Moncef perdait ses cheveux depuis plusieurs années avant de réserver quoi que ce soit, et il connaissait le schéma par cœur, le front qui avait reculé, les tempes qui s’étaient creusées et la couronne qui s’était ouverte sur une zone dégarnie visible au premier coup d’œil. Rien de tout cela ne s’est joué en une nuit, et c’est bien ce qui rend la chose sournoise, parce qu’on s’adapte sans s’en rendre compte, on ramène les cheveux vers l’avant, on évite les pièces trop éclairées, puis vient le moment où l’écart entre ce qu’on ressent et ce que renvoie le miroir devient impossible à ignorer. Il voulait trois choses, et il était précis, retrouver sa ligne frontale, une vraie densité au milieu du crâne et une couverture complète de la couronne, mais son objectif principal était ailleurs, un résultat naturel, des cheveux que personne ne remarque, pas une chevelure refaite mais la sienne, simplement revenue.

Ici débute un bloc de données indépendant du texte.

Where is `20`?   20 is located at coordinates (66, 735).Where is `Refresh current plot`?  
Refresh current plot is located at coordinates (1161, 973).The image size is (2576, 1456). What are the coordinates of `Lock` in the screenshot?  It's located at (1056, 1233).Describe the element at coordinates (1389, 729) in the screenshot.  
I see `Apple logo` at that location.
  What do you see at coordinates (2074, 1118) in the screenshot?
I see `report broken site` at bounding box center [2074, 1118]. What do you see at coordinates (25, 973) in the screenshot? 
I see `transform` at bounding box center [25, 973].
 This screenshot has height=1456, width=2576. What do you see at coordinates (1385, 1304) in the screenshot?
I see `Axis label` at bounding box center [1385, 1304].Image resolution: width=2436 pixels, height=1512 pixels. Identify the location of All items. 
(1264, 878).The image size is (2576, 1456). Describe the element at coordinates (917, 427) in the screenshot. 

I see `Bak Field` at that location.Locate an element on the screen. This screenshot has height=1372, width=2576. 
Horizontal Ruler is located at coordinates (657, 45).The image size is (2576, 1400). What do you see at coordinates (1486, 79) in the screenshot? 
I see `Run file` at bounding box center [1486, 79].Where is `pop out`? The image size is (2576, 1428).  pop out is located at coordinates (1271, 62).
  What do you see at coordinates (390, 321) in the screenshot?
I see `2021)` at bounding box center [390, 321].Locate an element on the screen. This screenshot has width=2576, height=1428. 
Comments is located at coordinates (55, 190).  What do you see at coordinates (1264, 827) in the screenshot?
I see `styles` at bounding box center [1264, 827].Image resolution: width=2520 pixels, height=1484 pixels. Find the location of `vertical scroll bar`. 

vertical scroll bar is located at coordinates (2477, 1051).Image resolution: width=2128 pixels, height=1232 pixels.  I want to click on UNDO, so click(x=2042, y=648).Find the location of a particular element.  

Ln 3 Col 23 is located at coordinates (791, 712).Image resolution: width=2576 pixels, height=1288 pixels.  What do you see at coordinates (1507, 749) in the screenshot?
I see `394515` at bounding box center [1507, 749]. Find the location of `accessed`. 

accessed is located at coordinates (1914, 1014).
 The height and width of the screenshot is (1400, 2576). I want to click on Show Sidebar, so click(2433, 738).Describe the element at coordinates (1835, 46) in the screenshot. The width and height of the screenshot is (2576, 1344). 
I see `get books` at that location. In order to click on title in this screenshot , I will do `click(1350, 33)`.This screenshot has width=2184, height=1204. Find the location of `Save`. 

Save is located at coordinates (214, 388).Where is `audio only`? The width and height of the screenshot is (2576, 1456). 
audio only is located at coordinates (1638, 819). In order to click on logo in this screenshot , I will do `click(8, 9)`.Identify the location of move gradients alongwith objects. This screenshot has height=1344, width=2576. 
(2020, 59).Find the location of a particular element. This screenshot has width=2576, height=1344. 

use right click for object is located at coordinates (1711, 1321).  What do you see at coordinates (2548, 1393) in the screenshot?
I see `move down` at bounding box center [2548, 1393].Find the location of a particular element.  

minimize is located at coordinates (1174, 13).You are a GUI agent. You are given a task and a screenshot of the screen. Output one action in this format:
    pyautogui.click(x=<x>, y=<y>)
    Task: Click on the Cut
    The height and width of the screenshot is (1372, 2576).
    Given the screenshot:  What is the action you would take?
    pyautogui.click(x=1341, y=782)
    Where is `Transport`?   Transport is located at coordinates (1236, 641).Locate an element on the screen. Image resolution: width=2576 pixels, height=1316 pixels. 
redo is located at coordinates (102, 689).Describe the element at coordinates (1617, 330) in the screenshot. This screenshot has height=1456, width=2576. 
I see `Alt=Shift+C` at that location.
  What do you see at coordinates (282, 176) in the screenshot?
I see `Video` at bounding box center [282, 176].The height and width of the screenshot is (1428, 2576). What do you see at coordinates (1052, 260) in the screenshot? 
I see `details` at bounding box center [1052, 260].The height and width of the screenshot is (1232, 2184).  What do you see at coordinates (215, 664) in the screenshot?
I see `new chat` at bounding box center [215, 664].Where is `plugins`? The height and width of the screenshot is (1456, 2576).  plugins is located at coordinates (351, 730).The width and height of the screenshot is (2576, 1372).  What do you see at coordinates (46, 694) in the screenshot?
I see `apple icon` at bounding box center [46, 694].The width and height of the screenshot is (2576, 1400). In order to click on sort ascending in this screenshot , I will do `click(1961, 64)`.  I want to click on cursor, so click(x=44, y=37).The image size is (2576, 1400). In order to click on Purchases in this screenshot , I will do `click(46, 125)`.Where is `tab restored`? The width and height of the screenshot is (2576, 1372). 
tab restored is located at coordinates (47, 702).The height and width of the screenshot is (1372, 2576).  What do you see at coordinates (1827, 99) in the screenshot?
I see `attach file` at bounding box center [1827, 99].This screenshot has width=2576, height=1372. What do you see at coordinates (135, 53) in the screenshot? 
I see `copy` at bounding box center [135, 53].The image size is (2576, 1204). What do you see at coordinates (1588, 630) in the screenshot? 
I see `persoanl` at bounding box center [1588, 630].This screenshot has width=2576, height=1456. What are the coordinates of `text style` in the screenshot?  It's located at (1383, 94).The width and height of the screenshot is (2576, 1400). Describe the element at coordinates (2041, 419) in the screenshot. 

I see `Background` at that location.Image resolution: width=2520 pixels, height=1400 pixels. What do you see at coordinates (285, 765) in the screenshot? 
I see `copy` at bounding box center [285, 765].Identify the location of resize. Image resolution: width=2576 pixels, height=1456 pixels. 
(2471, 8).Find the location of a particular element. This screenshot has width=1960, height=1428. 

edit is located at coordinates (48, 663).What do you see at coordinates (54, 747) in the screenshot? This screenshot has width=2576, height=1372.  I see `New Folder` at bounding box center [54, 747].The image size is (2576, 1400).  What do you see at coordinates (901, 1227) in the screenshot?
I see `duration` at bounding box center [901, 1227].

La décision : pourquoi une greffe, pourquoi le Dr Cinik à Istanbul

Moncef n’a pas choisi sur un coup de tête, il a lu des avis, comparé des galeries de photos côte à côte et étudié les techniques jusqu’à ce que le vocabulaire cesse de lui sembler obscur, et au fil de ses recherches un pays revenait sans cesse, la Turquie, où parmi les cliniques turques celle du Dr Cinik se détachait, une clinique qui reçoit des patients de plus de 40 pays et réalise des grandes séances au quotidien, ce qui rassure plus qu’il n’inquiète quand il faut plusieurs milliers de greffons en une seule fois. Restait la vraie question, celle qu’on repousse parfois par peur de la réponse, suis-je un bon candidat, car une greffe ne tient ses promesses que si la zone donneuse fournit assez de follicules sains pour couvrir la perte, alors il a pris une consultation, fait le déplacement et surtout laissé le bilan fixer le plan au lieu d’arriver avec un chiffre déjà en tête.

Ce qu’a révélé le bilan

Pas de précipitation vers le bloc opératoire, on examine d’abord, et un trichologue a observé le cuir chevelu de Moncef sous grossissement, un constat qui correspondait à ce qu’il voyait chaque matin, un recul net à l’avant, un éclaircissement diffus au milieu du crâne et une atteinte naissante de la couronne, avant de cartographier les zones dégarnies, mesurer la surface à couvrir et situer sa perte sur l’échelle de Norwood-Hamilton, la référence pour classer la calvitie masculine. Vient ensuite l’étape qui décide de tout, la zone donneuse à l’arrière du crâne, la région où les cheveux résistent à l’hormone responsable de l’alopécie androgénétique, et chez Moncef un cheveu épais, une bonne densité et des unités folliculaires stables, une réserve capable d’alimenter une grande séance sans laisser l’arrière de la tête dégarni. C’est seulement là qu’un chiffre est apparu, environ 2000 greffons pour la ligne frontale, 2000 greffons pour le milieu du crâne et 1000 greffons pour la couronne, soit 5000 greffons au total, pas un chiffre rond sorti d’une brochure mais un chiffre de couverture calculé à partir de la surface à combler et de la réserve disponible pour le faire sans risque, car tout est une question d’équilibre, trop peu de greffons et le résultat devient irrégulier, trop et l’on épuise une zone donneuse qu’on ne pourra jamais reconstituer, le plan de Moncef tombant exactement au bon endroit.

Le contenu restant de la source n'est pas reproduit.